The device is a clear plastic sleeve with a clip that features an LED light and audio system, according to a memo seen by CNBC. When workers are too close to one another, the wearable emits a loud beeping noise and the light flashes. Amazon’s facility in Kent, Washington, will begin deploying the device starting Wednesday, according to a private online group for warehouse workers. 

So far, Amazon is testing the device with daytime warehouse workers. Employees can pick up the wearable from stations located throughout their facility and will receive instructions on how to use the it. Workers return the device at the end of their shift and they can share feedback about the device by scanning a QR code on flyers posted in the facility.

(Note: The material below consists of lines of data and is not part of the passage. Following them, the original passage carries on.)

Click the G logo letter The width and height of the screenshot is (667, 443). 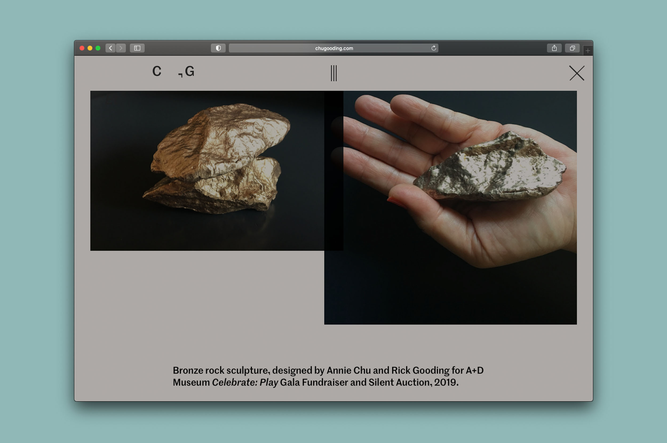[189, 71]
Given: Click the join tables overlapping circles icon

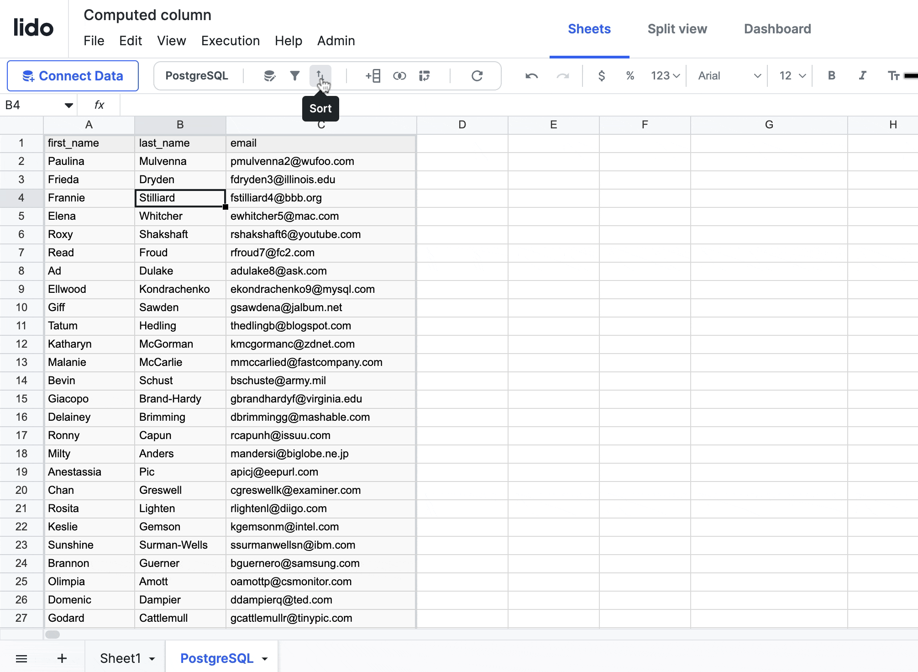Looking at the screenshot, I should coord(399,76).
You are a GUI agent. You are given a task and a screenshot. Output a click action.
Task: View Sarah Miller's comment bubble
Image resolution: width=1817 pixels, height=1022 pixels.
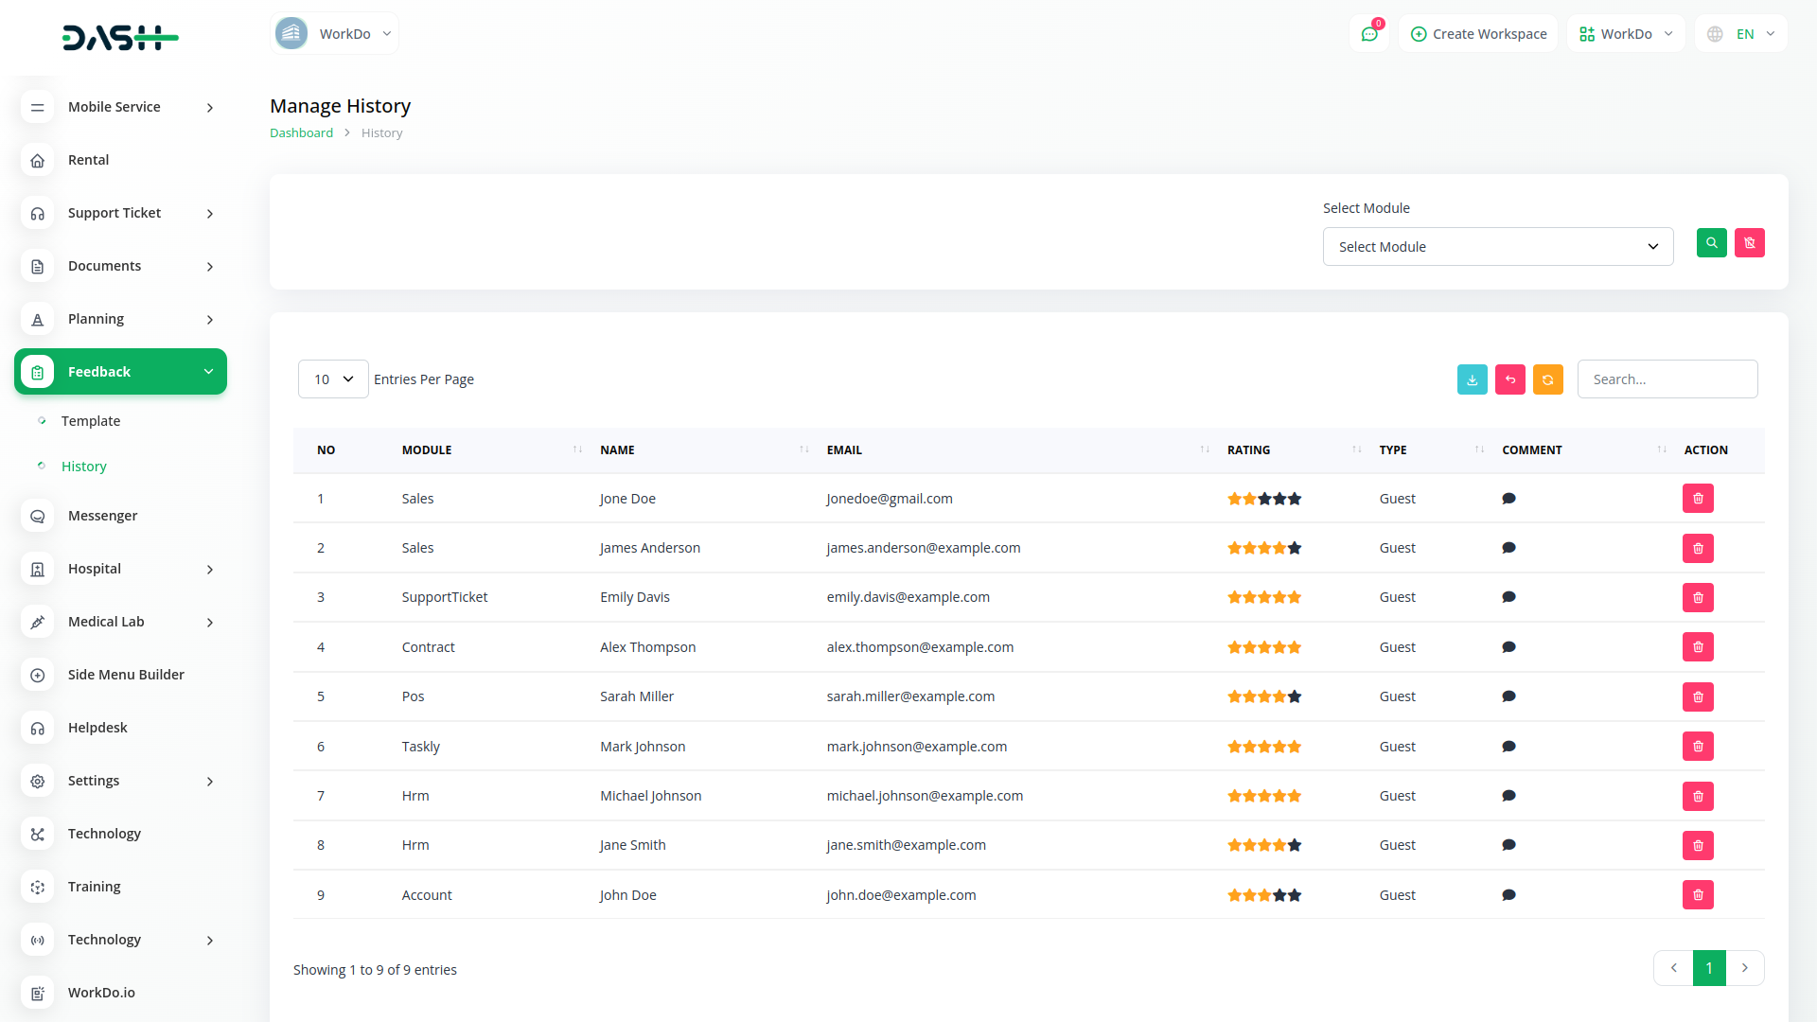(1508, 696)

Workers don’t have to use the device if they don’t want to.

Amazon’s hope is that the technology will help employees and teams “work safer” amid the coronavirus pandemic, the memo states.

An Amazon spokesperson confirmed the company recently began a small-scale pilot of the wearable device at one of its warehouses. The spokesperson added that the company will use feedback from teams testing the device “to continue to iterate.”

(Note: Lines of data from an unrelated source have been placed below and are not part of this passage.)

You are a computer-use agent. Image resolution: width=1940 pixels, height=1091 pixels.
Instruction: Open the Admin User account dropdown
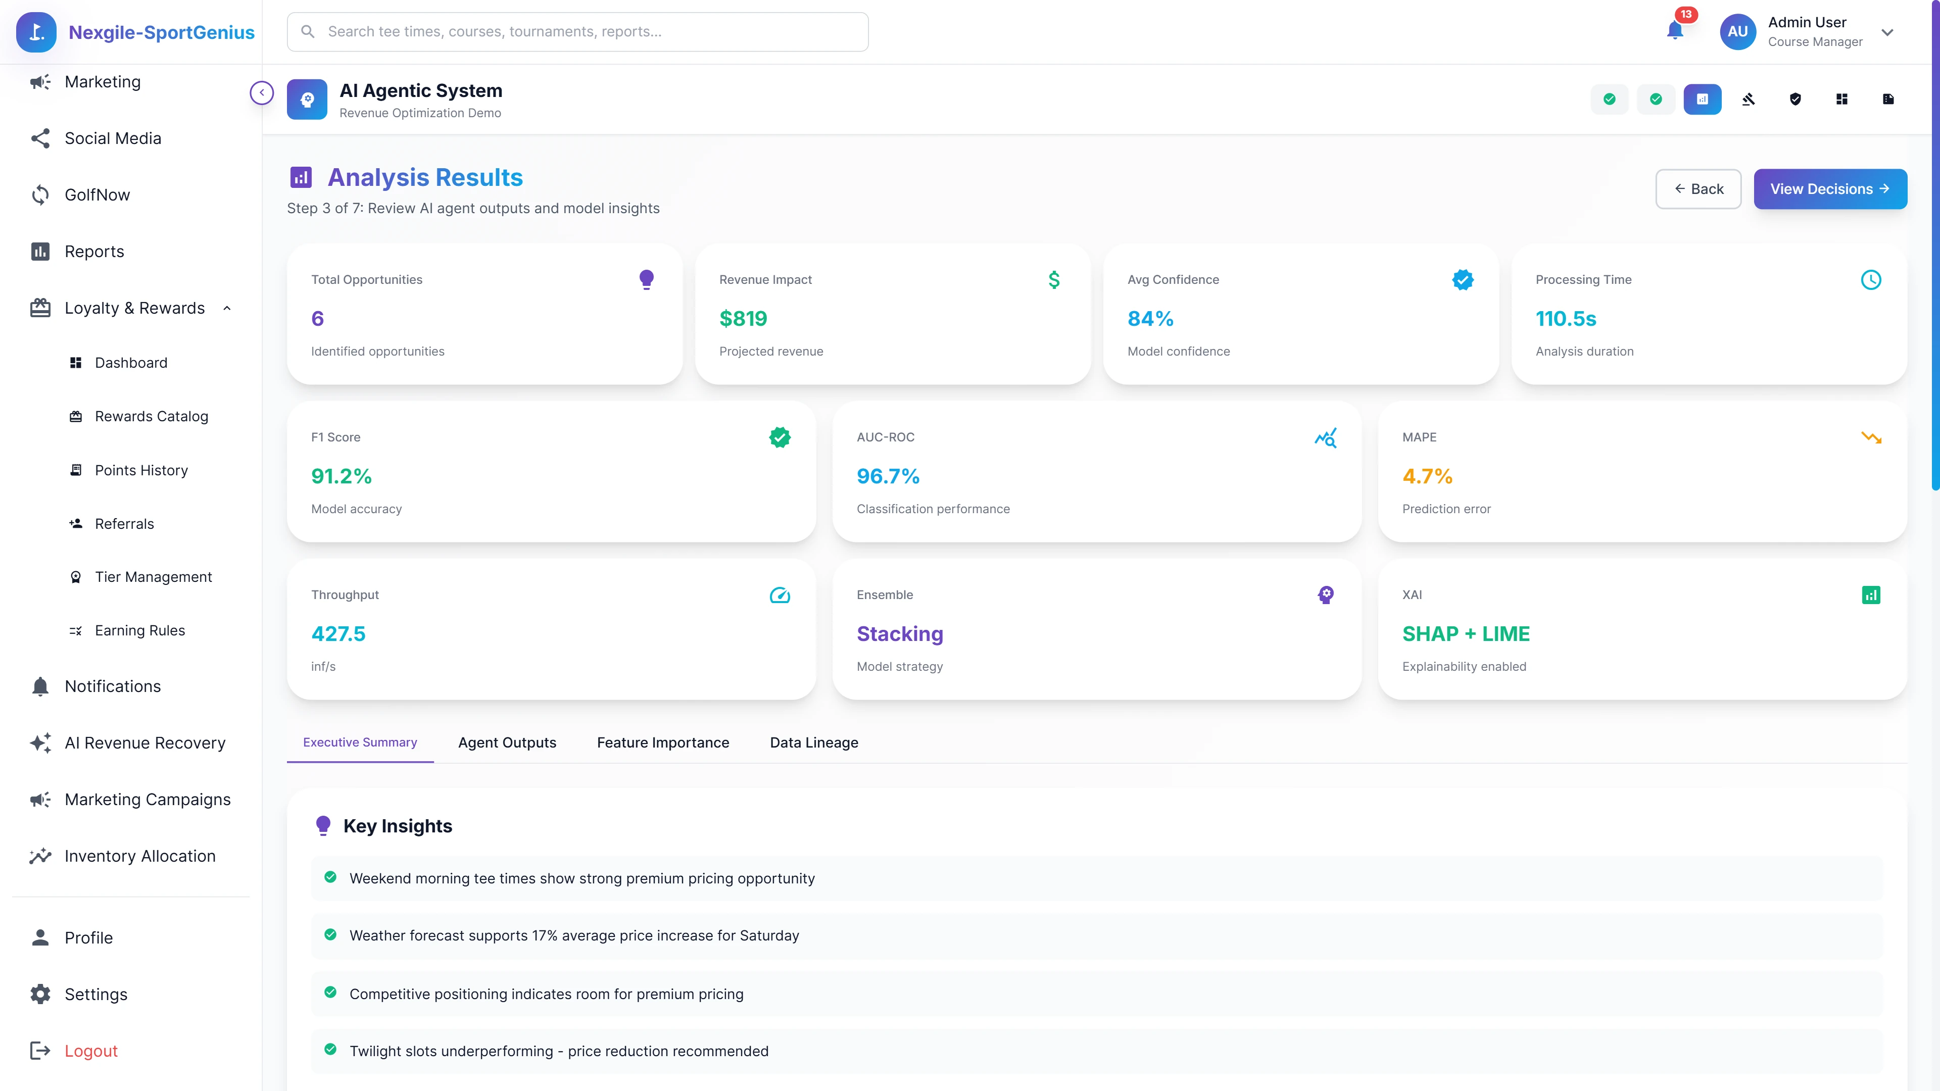pyautogui.click(x=1888, y=32)
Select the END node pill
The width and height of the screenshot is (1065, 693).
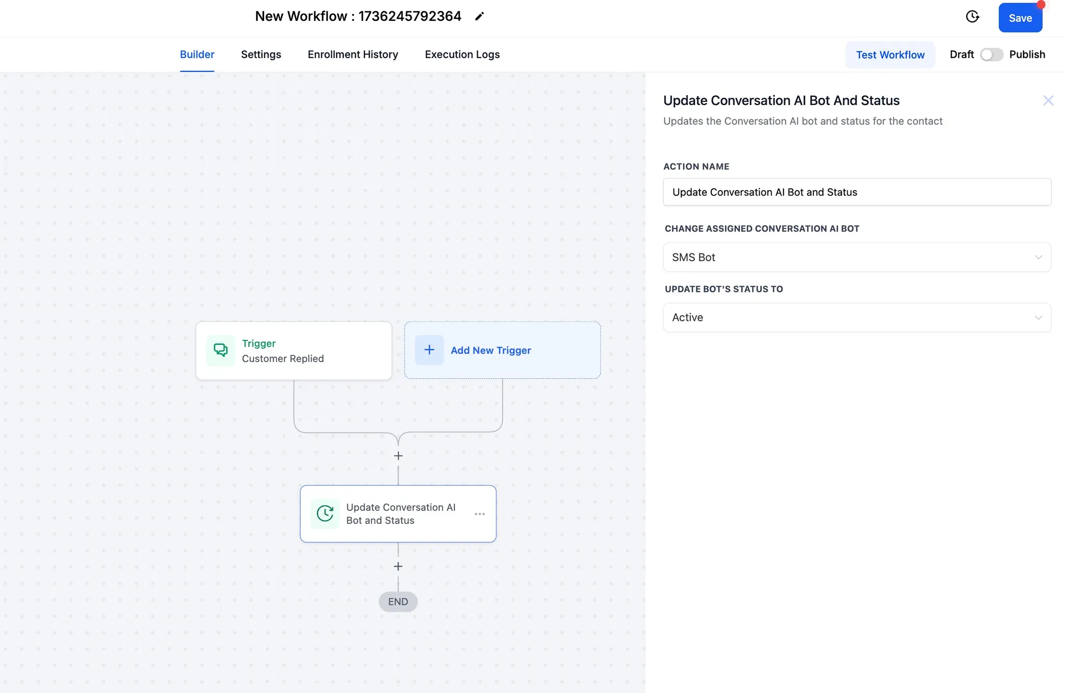[398, 602]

“We’re excited to test this technology with you and get your feedback to understand if it’s an effective tool to keep you safe,” the memo says. “Additionally, if we are ever notified of a COVID-19 diagnosis, the data captured from the devices of associates who had close contact can be used to conduct contact tracing.” 

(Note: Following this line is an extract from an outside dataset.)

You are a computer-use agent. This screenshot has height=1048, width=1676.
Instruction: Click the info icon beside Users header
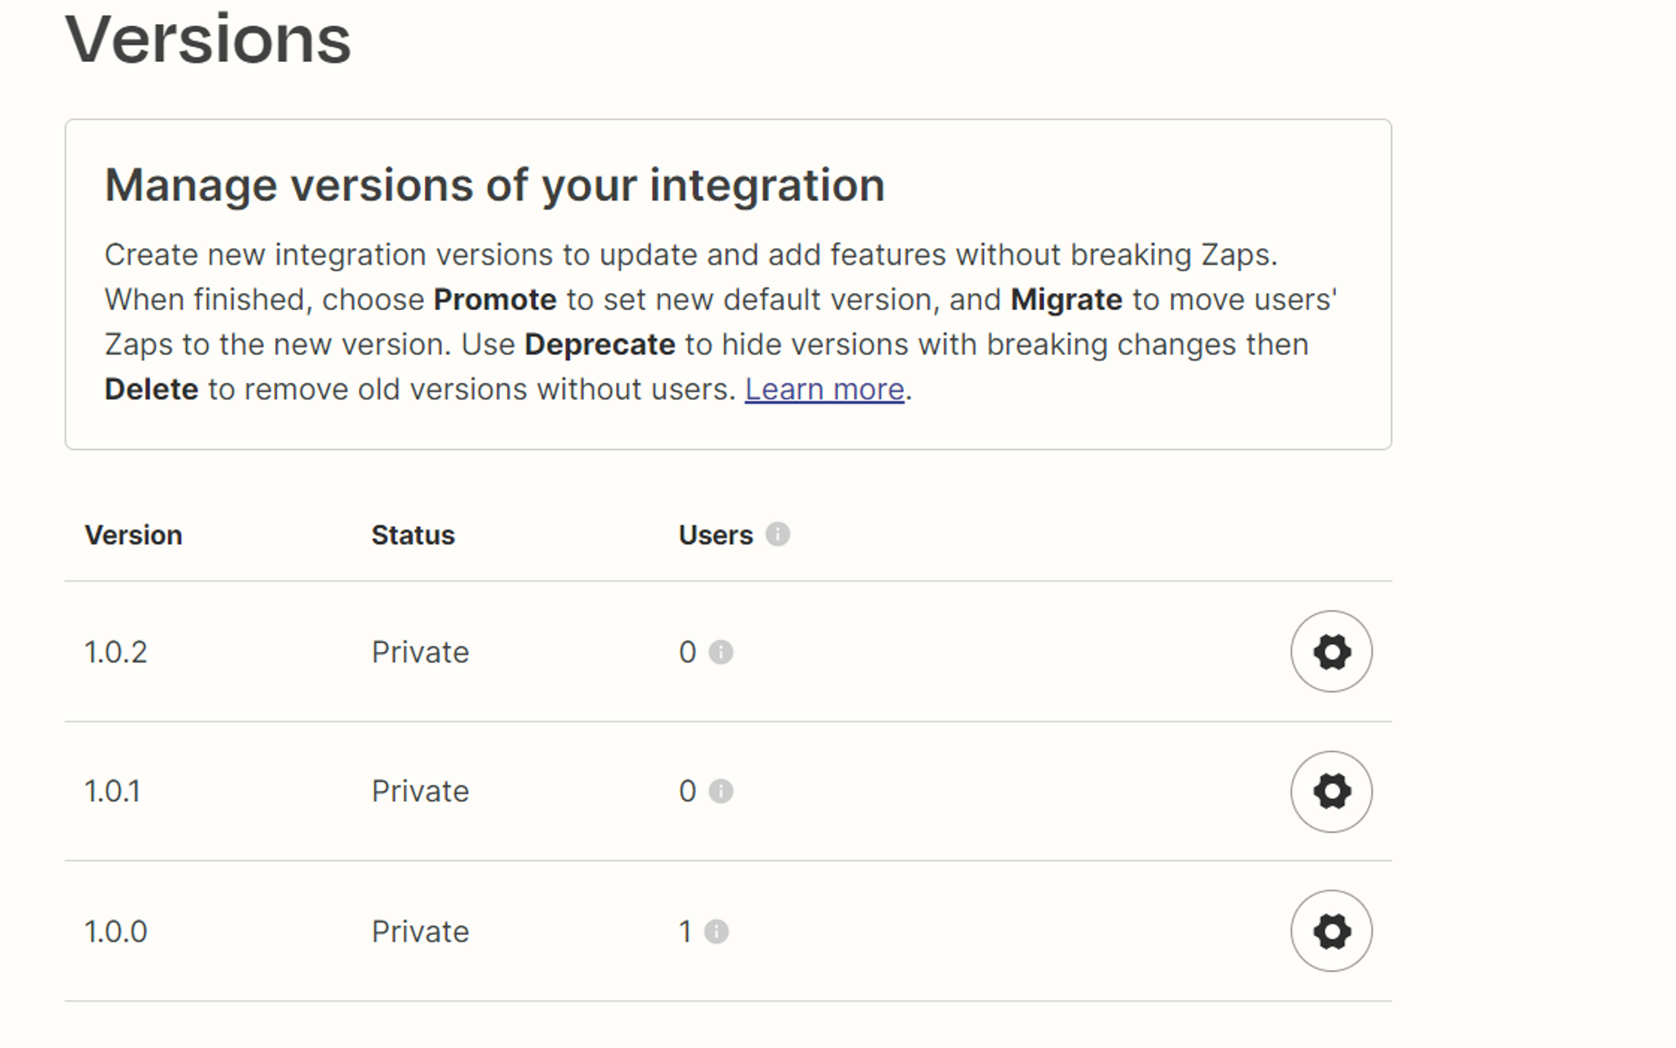(x=779, y=534)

The tests come as Amazon is also experimenting with other safety measures to enforce social distancing rules at its warehouses. On Tuesday, the company announced it’s rolling out “Distance Assistants” at a handful of facilities across the U.S. A camera is hooked up to a monitor and a local computing device that alerts users as they walk by whether they’re maintaining proper distancing. 

Amazon has added floor markers in high-traffic areas as a means of advising people on how to maintain a safe distance. It has also added jobs at warehouses where employees are in charge of monitoring whether workers follow social distancing rules. The company was also relying on its “top machine learning technologists” to detect areas where it can improve social distancing in its facilities by reviewing camera footage. 

Amazon’s response to the coronavirus pandemic has been criticized by warehouse workerspoliticians and state attorneys general. They argue Amazon moved too slowly in its efforts to provide personal protective equipment, temperature checks and other tools to keep employees safe. The company and its CEO Jeff Bezos have pushed back on these accusations, saying Amazon has gone to “great lengths” to protect workers from the coronavirus.